Among the lines below, count those containing the word "screenshot". Give the number only.

**DATA SECTION:**
----
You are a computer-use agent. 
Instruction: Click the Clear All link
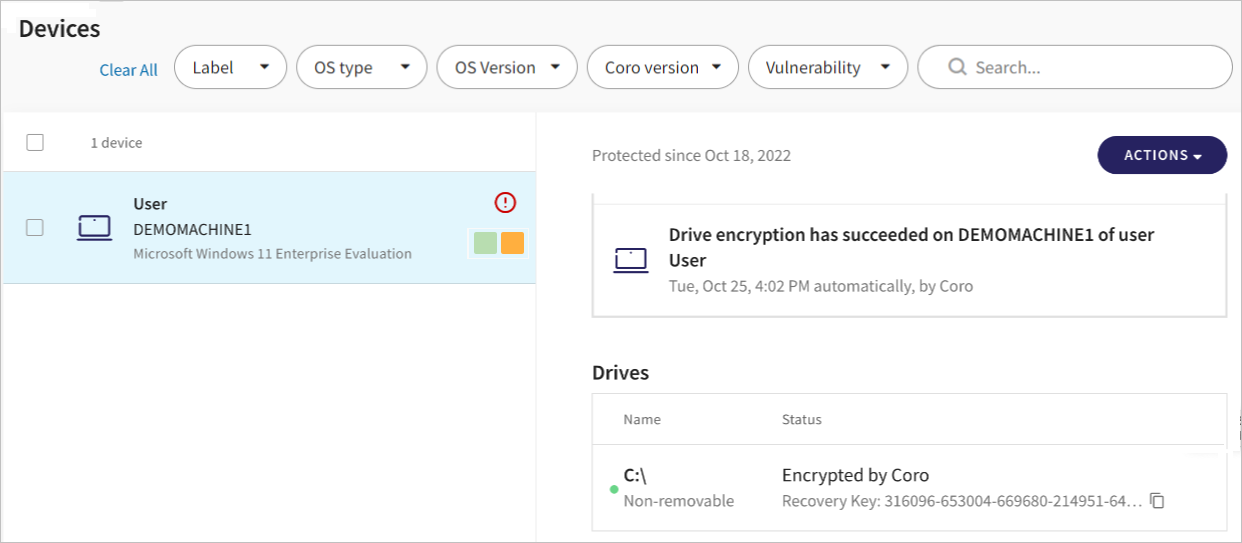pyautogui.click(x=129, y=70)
----
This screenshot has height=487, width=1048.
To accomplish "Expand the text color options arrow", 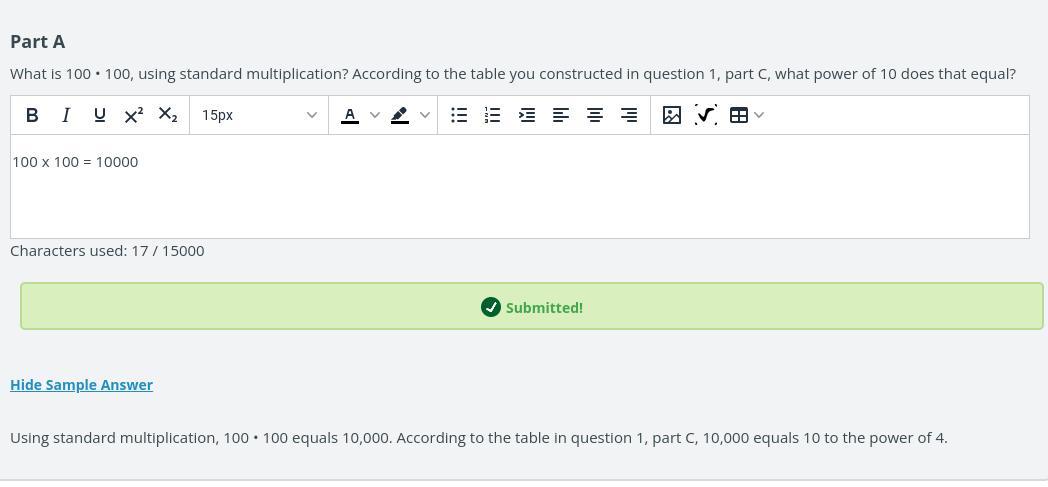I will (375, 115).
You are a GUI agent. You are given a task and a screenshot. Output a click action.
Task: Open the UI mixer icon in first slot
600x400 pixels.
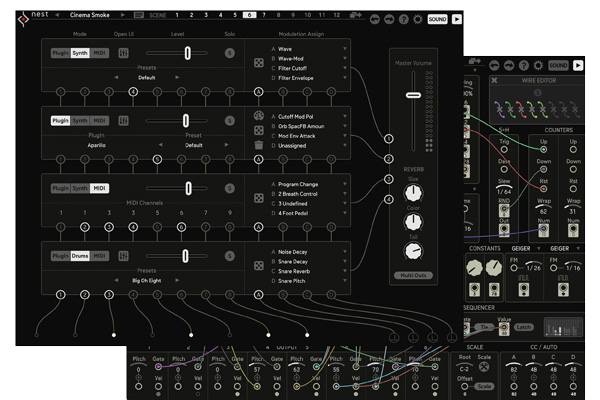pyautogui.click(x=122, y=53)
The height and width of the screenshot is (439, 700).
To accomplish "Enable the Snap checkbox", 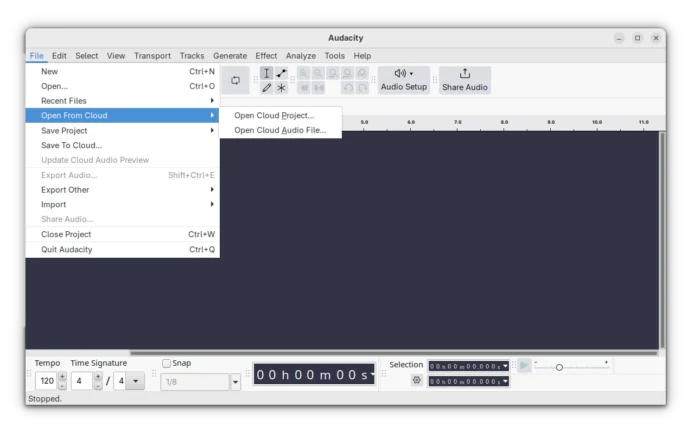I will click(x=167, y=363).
----
**YOUR SOLUTION:** 3